= Album procedure =

Soviet extrajudicial convictions, 1937–1938

The album procedure (в альбомном порядке) was a simplified procedure of extrajudicial conviction by NKVD, introduced in the Soviet Union during the Great Purge. The level of punishment (execution or imprisonment) of the arrested persons was decided by local organs during the investigation, the lists of the convicted were sent to NKVD headquarters, where they were approved en masse and returned for immediate application of the punishment.
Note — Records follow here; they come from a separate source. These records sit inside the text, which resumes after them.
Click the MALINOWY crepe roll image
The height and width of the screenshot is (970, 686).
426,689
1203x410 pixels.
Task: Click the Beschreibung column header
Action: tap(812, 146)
The name of the procedure came about because the lists collected by mid-range NKVD organs were bound into albums.

== Procedure ==
The procedure was introduced in the August 11, 1937 NKVD Order No. 00485 "On liquidation of Polish sabotage and espionage groups and units of P.O.W." (P.O.W. stands for the Polish Military Organization, Polska Organizacja Wojskowa.) The order specifies the process as follows:
- During investigations all arrested are to be classified into two categories: First Category, subject to execution by shooting, Second Category: subject to placement into prisons and GULAG labor camps. (Since the time of the Purges, the euphemisms "First Category" and "Second Category" have been in use for a long time, both in legal parlance and in common speech.)
- Every 10 days, lists of the convicted with brief summaries of the cases are to be sent to the Soviet NKVD.
- The lists are compiled by local NKVD organs and the categories (first or second) are assigned by NKVD chiefs and prosecutors of the republic, oblast or krai.
- After the approval by the NKVD of the Soviet Union and the Procurator General of the Soviet Union, the convictions are immediately put into action.
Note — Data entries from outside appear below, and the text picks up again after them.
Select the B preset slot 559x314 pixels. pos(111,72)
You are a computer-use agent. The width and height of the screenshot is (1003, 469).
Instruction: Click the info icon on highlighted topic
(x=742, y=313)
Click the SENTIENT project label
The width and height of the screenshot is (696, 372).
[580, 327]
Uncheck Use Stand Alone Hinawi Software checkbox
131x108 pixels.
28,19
The procedure was supplementary to convictions performed by NKVD Troikas introduced by July 30, 1937 NKVD Order No. 00447.

Still, the number of convictions was so overwhelming that on September 15, 1938, the lower, regional level Special Troikas were introduced, with the rights to impose death penalties and immediately execute them.

Both NKVD Troikas of all levels and "album procedure" were officially discontinued by November 17, 1938, Decree about Arrests, Prosecutor Supervision and Course of Investigation No. 81.

As an example, during the German Operation of the NKVD (July 1937-November 1938) of 55,005
convicted Germans in Russia 41,898 were executed, with the shares of "album" and "Troika" shooting being 24,910 and 16,988 respectively. Other convictions: "albums": 5,624, "Troikas": 7,483.